WHAT TO PRODUCE:
Character for character, transcribe the entries below, minus the images.

DATA PROVIDED:
---

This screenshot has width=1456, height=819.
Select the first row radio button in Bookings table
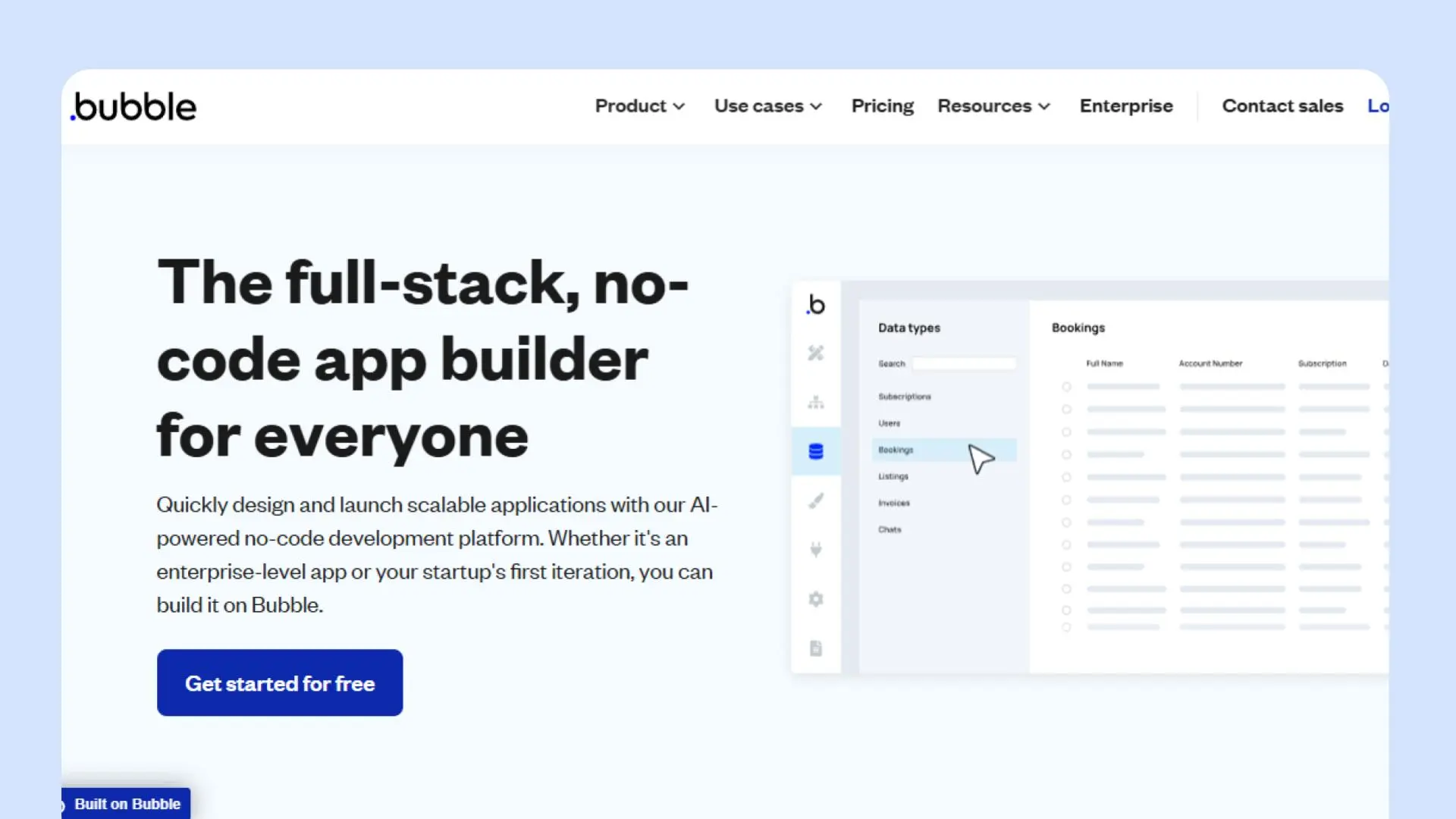tap(1066, 387)
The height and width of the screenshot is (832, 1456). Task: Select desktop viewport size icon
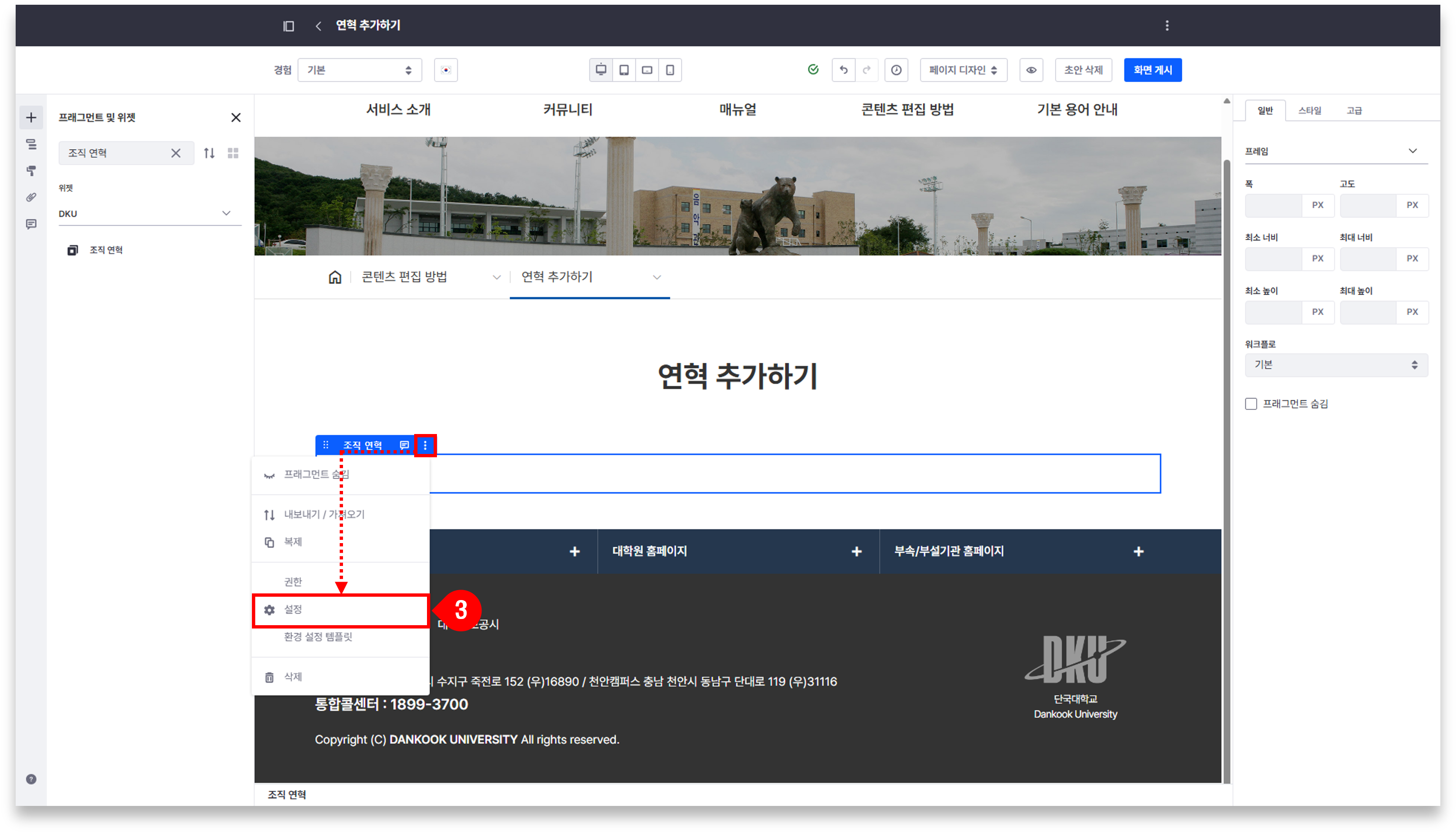pyautogui.click(x=601, y=70)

---

SOLVED PROBLEM:
This screenshot has width=1456, height=819.
Select the first row radio button in Bookings table
tap(1066, 387)
The height and width of the screenshot is (832, 1456). Task: Select desktop viewport size icon
pyautogui.click(x=601, y=70)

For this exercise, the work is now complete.